THE TASK: For each line below that holds "button", return the line as it stands.

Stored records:
=== Begin Enclosure ===
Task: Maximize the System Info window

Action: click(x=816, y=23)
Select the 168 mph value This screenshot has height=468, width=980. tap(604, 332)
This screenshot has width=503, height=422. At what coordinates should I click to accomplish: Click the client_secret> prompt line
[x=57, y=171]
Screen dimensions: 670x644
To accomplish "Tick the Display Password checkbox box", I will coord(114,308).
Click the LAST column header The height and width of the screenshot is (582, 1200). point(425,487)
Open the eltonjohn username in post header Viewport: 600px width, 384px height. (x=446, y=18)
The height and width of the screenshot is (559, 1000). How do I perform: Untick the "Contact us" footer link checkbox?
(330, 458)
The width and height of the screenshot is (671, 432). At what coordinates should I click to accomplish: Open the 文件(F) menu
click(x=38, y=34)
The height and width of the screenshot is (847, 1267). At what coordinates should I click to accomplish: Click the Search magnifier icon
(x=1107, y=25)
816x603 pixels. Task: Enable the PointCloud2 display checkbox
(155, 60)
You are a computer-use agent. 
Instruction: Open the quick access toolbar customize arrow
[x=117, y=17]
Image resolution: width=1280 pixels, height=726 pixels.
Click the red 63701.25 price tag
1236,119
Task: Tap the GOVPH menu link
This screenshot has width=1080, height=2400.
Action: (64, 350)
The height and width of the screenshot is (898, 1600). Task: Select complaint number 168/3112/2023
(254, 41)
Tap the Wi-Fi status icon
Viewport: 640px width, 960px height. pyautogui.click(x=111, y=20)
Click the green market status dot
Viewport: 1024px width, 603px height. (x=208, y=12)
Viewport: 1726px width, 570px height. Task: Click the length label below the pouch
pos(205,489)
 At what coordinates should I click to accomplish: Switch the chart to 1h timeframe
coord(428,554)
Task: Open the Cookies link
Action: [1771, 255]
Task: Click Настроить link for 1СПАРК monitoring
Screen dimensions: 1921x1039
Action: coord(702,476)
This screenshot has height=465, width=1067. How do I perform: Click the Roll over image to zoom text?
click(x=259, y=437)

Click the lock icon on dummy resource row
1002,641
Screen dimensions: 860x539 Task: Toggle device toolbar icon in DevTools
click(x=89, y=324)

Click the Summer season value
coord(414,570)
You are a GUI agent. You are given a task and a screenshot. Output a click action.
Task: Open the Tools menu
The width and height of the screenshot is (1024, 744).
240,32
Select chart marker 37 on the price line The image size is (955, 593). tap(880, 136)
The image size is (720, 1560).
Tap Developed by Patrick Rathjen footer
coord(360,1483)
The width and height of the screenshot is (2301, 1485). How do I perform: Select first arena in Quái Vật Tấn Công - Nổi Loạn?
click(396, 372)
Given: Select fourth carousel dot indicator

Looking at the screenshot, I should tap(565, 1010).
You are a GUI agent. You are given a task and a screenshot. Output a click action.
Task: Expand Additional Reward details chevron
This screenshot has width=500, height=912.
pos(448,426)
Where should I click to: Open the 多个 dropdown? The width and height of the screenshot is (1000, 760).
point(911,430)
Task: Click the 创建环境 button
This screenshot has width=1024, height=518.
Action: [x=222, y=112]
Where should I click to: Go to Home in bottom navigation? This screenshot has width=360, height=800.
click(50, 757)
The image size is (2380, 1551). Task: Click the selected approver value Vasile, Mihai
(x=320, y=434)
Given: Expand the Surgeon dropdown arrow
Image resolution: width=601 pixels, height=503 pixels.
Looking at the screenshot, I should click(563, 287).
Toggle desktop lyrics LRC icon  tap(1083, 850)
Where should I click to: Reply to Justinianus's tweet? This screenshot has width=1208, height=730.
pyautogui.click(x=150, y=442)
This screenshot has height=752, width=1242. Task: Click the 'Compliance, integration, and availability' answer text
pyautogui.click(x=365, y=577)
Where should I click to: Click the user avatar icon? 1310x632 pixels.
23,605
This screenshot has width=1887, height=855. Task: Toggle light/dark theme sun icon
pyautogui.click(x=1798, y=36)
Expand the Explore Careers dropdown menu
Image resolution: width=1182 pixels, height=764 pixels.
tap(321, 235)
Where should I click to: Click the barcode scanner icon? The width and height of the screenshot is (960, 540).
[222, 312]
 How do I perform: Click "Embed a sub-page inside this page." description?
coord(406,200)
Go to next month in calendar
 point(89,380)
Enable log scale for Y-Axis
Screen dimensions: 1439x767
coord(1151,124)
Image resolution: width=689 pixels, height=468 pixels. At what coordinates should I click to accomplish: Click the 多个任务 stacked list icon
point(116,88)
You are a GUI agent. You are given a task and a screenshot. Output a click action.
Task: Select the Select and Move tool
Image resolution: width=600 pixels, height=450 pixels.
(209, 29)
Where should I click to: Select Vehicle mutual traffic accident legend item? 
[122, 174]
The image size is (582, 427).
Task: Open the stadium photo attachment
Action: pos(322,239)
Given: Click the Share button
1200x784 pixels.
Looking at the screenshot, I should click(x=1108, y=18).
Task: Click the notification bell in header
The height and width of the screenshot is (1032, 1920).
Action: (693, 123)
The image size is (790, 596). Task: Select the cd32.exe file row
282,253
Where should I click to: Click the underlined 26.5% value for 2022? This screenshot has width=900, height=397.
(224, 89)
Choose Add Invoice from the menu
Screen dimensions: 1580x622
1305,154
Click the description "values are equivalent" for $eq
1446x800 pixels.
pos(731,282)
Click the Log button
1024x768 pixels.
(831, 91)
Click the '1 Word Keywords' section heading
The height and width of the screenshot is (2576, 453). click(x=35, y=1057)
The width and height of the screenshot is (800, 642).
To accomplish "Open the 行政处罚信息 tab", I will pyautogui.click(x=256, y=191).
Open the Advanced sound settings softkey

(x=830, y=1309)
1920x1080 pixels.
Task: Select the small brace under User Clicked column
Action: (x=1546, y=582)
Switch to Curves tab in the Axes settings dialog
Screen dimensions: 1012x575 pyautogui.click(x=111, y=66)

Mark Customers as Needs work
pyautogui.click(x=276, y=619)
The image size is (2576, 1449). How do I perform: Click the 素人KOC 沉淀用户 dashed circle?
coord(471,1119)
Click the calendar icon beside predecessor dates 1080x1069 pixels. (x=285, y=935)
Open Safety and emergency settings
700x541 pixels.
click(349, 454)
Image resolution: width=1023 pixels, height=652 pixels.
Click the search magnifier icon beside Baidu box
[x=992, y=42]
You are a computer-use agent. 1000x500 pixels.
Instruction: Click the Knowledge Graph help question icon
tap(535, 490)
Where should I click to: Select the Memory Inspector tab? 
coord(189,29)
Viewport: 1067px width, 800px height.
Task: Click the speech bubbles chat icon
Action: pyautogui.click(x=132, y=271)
=== End Enclosure ===
FINAL ANSWER:
Task: Click the 创建环境 button
Given: Click the Share button
Click the Log button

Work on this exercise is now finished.